Being an accountant then wasn’t like being a CPA now, she added. You got a kind of basic training; her father completed it when he was 18. Then “he went to Palestine,” she said. “He was a chalutz.” A pioneer. “He was on a kibbutz. Then when my grandfather died, he came back. He was going to go back to Palestine — but then he met my mother, and that was that.” He was fluent in Hebrew, she added.
The family of four — Josef, Erzsbet, Marta, and the baby, Paul — lived in Cluj until 1942, “when the Hungarian army joined Hitler’s army to go into the Soviet Union, and my father was taken.” The Hungarians impressed Jewish men into service — “Why should the Christians have to fight in the war, and the Jews be allowed to stay home?” — but instead they were made slave laborers. “They were beaten, they were not fed, we had to send them clothing.” Meanwhile, the women and children left behind were purposely impoverished. “There were only a certain number of Jews allowed to work in a company. My mother lost her job. She had worked in the same company as her sisters, and they weren’t allowed to have three Jews in one department.
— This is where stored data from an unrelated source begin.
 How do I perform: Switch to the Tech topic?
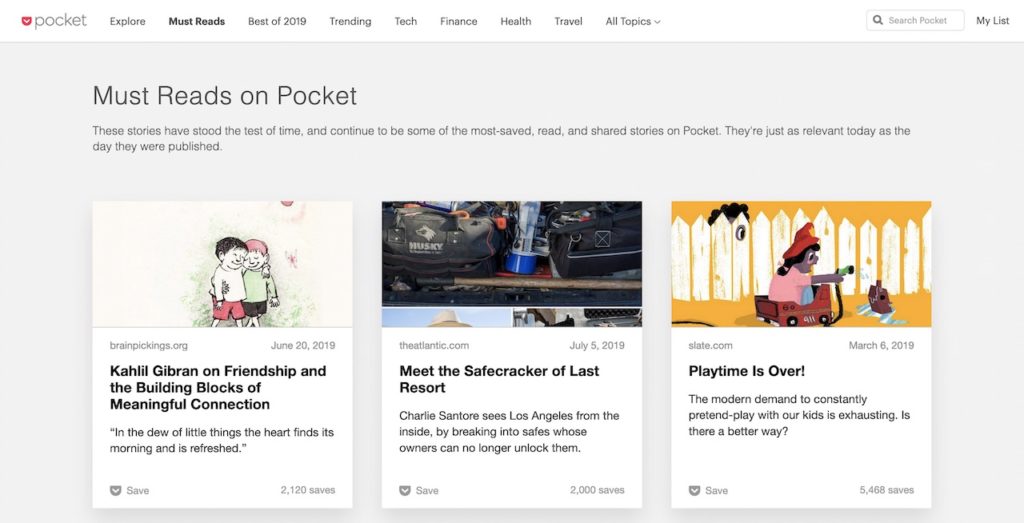406,21
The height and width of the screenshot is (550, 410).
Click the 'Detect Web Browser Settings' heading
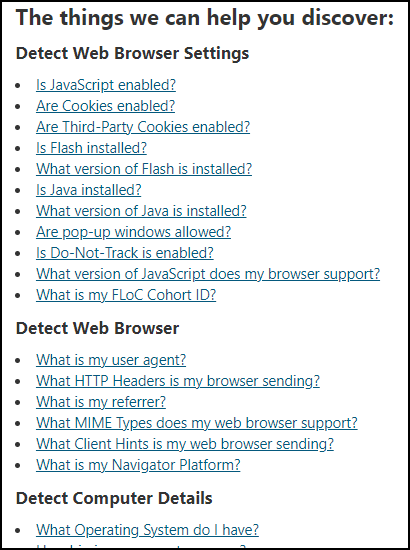(132, 54)
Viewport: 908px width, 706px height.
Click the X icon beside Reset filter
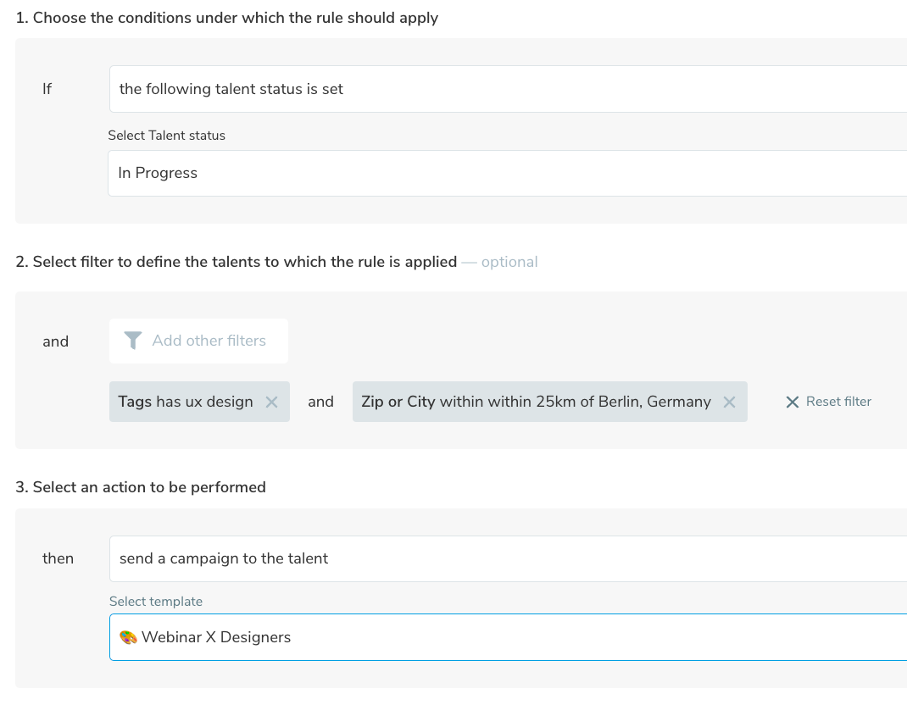click(x=792, y=402)
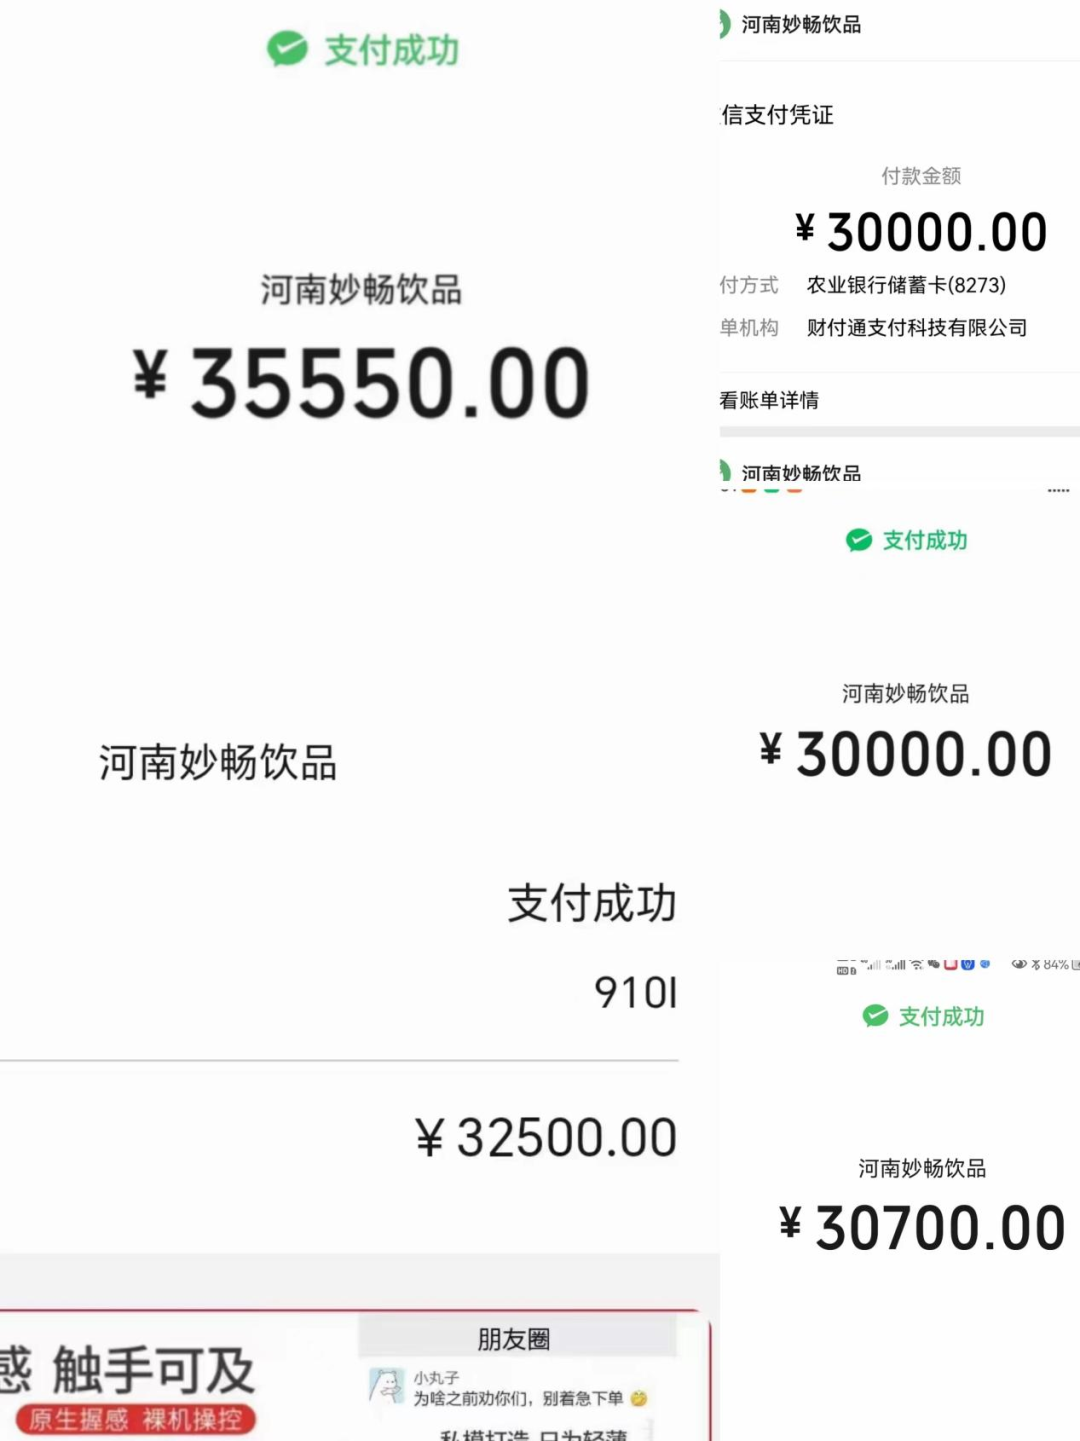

“So we didn’t have any money.”
When she was 6 years old, in the middle of third grade, “They took us to the ghetto,” she said. “The ghetto there was a brick factory. There were no walls inside. You had to drape blankets around your area. It was me, my grandparents, my three aunts, my two cousins, and my brother. All the men were doing forced labor in Ukraine.
“It was the end of March when they took us in, and it was cold,” she said.
“Soon enough, the trains started. Cattle cars, that took people straight to Auschwitz.
“This was Hungary in 1944. They knew what they were doing. They had it down to a science. First they took the Poles, then the Germans, the Czechs, the Slovaks — they knew exactly how to do it.”
The brick factory started to empty out.
“But my mom, my brother, and I were in the last transport, because I had the measles.
“A doctor came to see us in the middle of the night and said that I could not get on a train with the measles, because all the children on that train will get the measles too. He did something — I don’t know exactly what he did — and he said that we could stay in the ghetto until the last transport.”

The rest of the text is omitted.